▸ What is required
Exactly as given, output all the records that follow.
★ ★ ★ ★ ★
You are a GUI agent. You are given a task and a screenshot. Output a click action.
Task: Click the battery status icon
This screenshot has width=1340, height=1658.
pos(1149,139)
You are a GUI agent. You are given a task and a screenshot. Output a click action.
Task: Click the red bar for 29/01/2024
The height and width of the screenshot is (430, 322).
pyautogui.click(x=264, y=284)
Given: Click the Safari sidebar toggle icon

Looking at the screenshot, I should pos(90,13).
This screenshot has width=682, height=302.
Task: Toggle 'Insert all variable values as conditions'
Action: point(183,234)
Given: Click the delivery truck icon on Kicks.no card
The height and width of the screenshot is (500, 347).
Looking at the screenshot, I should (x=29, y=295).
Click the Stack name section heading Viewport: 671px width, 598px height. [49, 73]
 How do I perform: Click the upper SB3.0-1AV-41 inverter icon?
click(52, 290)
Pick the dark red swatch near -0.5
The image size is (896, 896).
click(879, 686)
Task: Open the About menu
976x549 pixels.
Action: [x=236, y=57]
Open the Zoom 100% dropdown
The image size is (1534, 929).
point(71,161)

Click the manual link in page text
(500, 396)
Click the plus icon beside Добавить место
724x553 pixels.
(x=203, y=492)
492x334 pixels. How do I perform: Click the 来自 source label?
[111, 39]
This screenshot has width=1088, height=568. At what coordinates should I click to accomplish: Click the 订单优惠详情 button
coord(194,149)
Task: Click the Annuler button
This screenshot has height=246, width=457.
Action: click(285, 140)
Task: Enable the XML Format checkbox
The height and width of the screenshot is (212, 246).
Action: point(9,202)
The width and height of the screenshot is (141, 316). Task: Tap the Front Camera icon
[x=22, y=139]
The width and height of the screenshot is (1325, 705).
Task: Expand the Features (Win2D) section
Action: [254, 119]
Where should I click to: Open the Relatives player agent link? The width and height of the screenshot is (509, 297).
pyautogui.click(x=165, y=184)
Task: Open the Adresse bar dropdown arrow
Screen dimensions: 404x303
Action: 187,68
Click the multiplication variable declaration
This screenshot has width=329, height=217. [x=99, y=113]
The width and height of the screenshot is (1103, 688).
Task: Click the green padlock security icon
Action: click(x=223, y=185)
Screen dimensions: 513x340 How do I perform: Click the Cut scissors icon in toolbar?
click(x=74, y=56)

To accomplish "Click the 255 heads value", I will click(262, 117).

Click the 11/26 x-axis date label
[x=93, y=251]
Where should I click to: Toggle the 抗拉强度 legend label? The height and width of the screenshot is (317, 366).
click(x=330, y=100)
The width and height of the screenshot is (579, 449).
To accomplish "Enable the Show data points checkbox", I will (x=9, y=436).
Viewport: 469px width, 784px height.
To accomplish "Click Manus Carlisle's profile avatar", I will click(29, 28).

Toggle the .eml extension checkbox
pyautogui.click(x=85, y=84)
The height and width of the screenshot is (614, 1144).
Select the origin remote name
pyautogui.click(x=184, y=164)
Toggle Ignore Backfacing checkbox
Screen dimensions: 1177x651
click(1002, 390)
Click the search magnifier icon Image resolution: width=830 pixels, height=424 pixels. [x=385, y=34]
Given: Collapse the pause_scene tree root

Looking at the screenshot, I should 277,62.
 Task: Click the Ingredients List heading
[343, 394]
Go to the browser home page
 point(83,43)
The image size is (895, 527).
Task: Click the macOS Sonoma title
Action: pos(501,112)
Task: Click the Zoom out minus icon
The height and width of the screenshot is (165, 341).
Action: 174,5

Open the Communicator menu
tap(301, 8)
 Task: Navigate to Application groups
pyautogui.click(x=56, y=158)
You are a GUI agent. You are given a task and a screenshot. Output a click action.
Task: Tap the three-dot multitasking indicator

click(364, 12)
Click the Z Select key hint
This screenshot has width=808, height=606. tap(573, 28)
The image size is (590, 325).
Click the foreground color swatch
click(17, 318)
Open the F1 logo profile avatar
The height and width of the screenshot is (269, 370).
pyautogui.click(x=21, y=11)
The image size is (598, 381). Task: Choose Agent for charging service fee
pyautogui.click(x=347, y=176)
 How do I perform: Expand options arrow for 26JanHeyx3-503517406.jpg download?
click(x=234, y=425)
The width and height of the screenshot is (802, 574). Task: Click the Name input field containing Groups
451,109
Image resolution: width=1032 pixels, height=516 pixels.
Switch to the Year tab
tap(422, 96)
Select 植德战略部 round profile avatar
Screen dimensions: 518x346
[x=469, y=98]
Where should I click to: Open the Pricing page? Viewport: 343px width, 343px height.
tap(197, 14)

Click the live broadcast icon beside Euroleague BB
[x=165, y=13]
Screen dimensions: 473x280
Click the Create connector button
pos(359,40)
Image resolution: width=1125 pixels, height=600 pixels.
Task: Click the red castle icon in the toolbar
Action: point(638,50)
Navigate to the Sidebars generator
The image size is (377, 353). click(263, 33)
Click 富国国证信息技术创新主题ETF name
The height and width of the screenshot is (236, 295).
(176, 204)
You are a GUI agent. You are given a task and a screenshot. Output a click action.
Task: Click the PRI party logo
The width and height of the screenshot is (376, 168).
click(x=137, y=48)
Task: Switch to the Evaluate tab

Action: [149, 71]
★ ★ ★ ★ ★
▸ Worked solution
You are a GUI agent. You are given a task and a screenshot. Output a click action.
Task: Click the battery status icon
This screenshot has width=1340, height=1658.
pos(1149,139)
You are a GUI agent. You are given a task and a screenshot. Output a click action.
Task: Click the red bar for 29/01/2024
The height and width of the screenshot is (430, 322).
pyautogui.click(x=264, y=284)
Given: Click the Safari sidebar toggle icon

Looking at the screenshot, I should pos(90,13).
This screenshot has width=682, height=302.
Task: Toggle 'Insert all variable values as conditions'
Action: point(183,234)
Given: Click the delivery truck icon on Kicks.no card
The height and width of the screenshot is (500, 347).
Looking at the screenshot, I should (x=29, y=295).
Click the Stack name section heading Viewport: 671px width, 598px height. [49, 73]
 How do I perform: Click the upper SB3.0-1AV-41 inverter icon?
click(52, 290)
Pick the dark red swatch near -0.5
The image size is (896, 896).
click(879, 686)
Task: Open the About menu
976x549 pixels.
Action: [x=236, y=57]
Open the Zoom 100% dropdown
The image size is (1534, 929).
point(71,161)

Click the manual link in page text
(500, 396)
Click the plus icon beside Добавить место
724x553 pixels.
(x=203, y=492)
492x334 pixels. How do I perform: Click the 来自 source label?
[111, 39]
This screenshot has width=1088, height=568. At what coordinates should I click to accomplish: Click the 订单优惠详情 button
coord(194,149)
Task: Click the Annuler button
This screenshot has height=246, width=457.
Action: click(285, 140)
Task: Enable the XML Format checkbox
The height and width of the screenshot is (212, 246).
Action: point(9,202)
The width and height of the screenshot is (141, 316). Task: Tap the Front Camera icon
[x=22, y=139]
The width and height of the screenshot is (1325, 705).
Task: Expand the Features (Win2D) section
Action: [254, 119]
Where should I click to: Open the Relatives player agent link? The width and height of the screenshot is (509, 297).
pyautogui.click(x=165, y=184)
Task: Open the Adresse bar dropdown arrow
Screen dimensions: 404x303
Action: 187,68
Click the multiplication variable declaration
This screenshot has width=329, height=217. [x=99, y=113]
The width and height of the screenshot is (1103, 688).
Task: Click the green padlock security icon
Action: click(x=223, y=185)
Screen dimensions: 513x340 How do I perform: Click the Cut scissors icon in toolbar?
click(x=74, y=56)

To accomplish "Click the 255 heads value", I will click(262, 117).

Click the 11/26 x-axis date label
[x=93, y=251]
Where should I click to: Toggle the 抗拉强度 legend label? The height and width of the screenshot is (317, 366).
click(x=330, y=100)
The width and height of the screenshot is (579, 449).
To accomplish "Enable the Show data points checkbox", I will (x=9, y=436).
Viewport: 469px width, 784px height.
To accomplish "Click Manus Carlisle's profile avatar", I will click(29, 28).

Toggle the .eml extension checkbox
pyautogui.click(x=85, y=84)
The height and width of the screenshot is (614, 1144).
Select the origin remote name
pyautogui.click(x=184, y=164)
Toggle Ignore Backfacing checkbox
Screen dimensions: 1177x651
click(1002, 390)
Click the search magnifier icon Image resolution: width=830 pixels, height=424 pixels. [x=385, y=34]
Given: Collapse the pause_scene tree root

Looking at the screenshot, I should 277,62.
 Task: Click the Ingredients List heading
[343, 394]
Go to the browser home page
 point(83,43)
The image size is (895, 527).
Task: Click the macOS Sonoma title
Action: pos(501,112)
Task: Click the Zoom out minus icon
The height and width of the screenshot is (165, 341).
Action: 174,5

Open the Communicator menu
tap(301, 8)
 Task: Navigate to Application groups
pyautogui.click(x=56, y=158)
You are a GUI agent. You are given a task and a screenshot. Output a click action.
Task: Tap the three-dot multitasking indicator

click(364, 12)
Click the Z Select key hint
This screenshot has width=808, height=606. tap(573, 28)
The image size is (590, 325).
Click the foreground color swatch
click(17, 318)
Open the F1 logo profile avatar
The height and width of the screenshot is (269, 370).
pyautogui.click(x=21, y=11)
The image size is (598, 381). Task: Choose Agent for charging service fee
pyautogui.click(x=347, y=176)
 How do I perform: Expand options arrow for 26JanHeyx3-503517406.jpg download?
click(x=234, y=425)
The width and height of the screenshot is (802, 574). Task: Click the Name input field containing Groups
451,109
Image resolution: width=1032 pixels, height=516 pixels.
Switch to the Year tab
tap(422, 96)
Select 植德战略部 round profile avatar
Screen dimensions: 518x346
[x=469, y=98]
Where should I click to: Open the Pricing page? Viewport: 343px width, 343px height.
tap(197, 14)

Click the live broadcast icon beside Euroleague BB
[x=165, y=13]
Screen dimensions: 473x280
Click the Create connector button
pos(359,40)
Image resolution: width=1125 pixels, height=600 pixels.
Task: Click the red castle icon in the toolbar
Action: point(638,50)
Navigate to the Sidebars generator
The image size is (377, 353). click(263, 33)
Click 富国国证信息技术创新主题ETF name
The height and width of the screenshot is (236, 295).
(176, 204)
You are a GUI agent. You are given a task and a screenshot. Output a click action.
Task: Click the PRI party logo
The width and height of the screenshot is (376, 168).
click(x=137, y=48)
Task: Switch to the Evaluate tab

Action: [149, 71]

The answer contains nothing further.